**PROMPT:**
Retype, word for word, every line of the records below starting at the one that contains "[Play] (538, 1096)" and ending at the one that contains "10 Things You"; include both of those lines and nothing more.

Stored items
⟨
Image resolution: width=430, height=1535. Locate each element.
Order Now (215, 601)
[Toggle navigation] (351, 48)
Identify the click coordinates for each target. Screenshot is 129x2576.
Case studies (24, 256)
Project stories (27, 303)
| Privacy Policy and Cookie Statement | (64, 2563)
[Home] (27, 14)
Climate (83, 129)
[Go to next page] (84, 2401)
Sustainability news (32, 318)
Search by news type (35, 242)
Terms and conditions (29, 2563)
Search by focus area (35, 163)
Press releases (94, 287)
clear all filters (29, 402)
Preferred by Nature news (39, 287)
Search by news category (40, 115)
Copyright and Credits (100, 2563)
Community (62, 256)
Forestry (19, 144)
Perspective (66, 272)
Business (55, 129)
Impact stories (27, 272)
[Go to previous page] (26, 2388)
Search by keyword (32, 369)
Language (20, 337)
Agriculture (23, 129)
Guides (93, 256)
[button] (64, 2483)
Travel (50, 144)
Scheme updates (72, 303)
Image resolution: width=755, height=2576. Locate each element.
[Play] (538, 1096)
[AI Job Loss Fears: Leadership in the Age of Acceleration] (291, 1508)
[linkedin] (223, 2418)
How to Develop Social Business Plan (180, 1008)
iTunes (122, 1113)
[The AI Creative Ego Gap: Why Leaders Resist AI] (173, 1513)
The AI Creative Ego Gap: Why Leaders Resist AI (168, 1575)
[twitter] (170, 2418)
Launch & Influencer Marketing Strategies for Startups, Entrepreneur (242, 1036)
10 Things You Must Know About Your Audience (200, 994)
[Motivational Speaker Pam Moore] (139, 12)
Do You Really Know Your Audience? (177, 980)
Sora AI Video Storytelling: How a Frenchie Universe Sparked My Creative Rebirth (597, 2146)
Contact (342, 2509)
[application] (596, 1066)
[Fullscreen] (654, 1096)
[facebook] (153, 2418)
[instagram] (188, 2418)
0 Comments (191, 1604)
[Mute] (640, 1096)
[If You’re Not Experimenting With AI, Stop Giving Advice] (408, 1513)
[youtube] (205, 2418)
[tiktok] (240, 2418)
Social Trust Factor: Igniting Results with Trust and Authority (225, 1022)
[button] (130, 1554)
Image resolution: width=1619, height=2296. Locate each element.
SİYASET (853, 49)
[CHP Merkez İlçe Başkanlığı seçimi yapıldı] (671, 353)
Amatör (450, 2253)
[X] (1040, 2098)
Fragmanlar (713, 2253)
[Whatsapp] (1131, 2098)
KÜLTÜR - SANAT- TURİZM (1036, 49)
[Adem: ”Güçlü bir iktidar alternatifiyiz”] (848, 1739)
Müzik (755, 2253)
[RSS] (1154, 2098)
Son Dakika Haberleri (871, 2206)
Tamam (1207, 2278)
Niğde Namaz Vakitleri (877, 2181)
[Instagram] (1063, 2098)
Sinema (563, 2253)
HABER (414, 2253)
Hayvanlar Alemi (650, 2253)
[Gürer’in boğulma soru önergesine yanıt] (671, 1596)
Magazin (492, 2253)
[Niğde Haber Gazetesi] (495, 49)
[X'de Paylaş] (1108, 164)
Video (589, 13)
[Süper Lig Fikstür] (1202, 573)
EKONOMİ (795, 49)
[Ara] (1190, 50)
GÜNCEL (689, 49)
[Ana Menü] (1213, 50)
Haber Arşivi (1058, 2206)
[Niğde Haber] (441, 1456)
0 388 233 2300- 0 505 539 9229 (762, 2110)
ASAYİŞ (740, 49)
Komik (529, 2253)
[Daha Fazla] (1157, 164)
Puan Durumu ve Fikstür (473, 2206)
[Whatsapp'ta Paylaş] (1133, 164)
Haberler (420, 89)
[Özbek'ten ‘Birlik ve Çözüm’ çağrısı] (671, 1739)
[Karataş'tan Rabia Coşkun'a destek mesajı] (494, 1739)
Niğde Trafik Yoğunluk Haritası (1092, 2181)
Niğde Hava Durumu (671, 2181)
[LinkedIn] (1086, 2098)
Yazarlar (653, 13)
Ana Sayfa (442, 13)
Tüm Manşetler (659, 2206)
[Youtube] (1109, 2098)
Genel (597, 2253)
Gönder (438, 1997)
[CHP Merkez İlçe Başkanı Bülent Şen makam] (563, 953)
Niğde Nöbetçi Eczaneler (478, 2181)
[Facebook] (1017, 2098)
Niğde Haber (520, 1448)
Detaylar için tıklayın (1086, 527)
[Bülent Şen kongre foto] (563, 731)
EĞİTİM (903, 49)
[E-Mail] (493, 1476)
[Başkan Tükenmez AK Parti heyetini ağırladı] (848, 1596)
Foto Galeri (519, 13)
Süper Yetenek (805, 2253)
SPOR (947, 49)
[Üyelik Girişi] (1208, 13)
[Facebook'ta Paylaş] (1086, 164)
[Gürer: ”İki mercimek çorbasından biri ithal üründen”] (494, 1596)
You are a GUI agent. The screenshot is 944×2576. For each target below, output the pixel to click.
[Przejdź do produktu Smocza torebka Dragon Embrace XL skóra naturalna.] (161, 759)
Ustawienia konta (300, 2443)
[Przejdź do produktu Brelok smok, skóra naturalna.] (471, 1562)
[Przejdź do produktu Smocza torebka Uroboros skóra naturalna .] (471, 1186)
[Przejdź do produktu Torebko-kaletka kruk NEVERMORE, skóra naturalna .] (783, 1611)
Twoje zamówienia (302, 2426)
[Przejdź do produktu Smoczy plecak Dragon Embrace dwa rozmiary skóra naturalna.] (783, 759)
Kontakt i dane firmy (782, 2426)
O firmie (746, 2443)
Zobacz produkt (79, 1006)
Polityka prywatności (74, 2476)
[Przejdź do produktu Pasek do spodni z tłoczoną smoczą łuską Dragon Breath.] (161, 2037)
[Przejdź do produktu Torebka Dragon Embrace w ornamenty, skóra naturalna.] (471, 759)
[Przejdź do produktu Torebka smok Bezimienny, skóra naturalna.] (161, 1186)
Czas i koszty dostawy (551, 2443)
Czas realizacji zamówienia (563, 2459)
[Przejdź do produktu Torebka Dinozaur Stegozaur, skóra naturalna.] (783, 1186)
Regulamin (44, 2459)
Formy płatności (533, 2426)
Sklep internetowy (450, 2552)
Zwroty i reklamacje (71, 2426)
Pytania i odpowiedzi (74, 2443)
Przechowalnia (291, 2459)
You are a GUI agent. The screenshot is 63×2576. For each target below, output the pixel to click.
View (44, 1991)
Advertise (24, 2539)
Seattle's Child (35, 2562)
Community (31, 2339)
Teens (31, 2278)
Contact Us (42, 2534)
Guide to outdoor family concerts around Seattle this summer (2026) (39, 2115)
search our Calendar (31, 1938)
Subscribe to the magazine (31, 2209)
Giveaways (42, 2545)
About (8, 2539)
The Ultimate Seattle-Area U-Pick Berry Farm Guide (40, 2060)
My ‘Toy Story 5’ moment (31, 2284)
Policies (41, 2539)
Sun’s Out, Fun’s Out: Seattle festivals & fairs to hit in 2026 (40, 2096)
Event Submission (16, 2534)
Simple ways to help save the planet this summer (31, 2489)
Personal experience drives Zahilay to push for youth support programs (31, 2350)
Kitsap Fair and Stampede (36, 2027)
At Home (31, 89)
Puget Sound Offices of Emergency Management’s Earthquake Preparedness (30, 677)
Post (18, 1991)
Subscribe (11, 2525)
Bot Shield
⟩
**EXERCISE RESPONSE:**
[Play] (538, 1096)
[AI Job Loss Fears: Leadership in the Age of Acceleration] (291, 1508)
[linkedin] (223, 2418)
How to Develop Social Business Plan (180, 1008)
iTunes (122, 1113)
[The AI Creative Ego Gap: Why Leaders Resist AI] (173, 1513)
The AI Creative Ego Gap: Why Leaders Resist AI (168, 1575)
[twitter] (170, 2418)
Launch & Influencer Marketing Strategies for Startups, Entrepreneur (242, 1036)
10 Things You Must Know About Your Audience (200, 994)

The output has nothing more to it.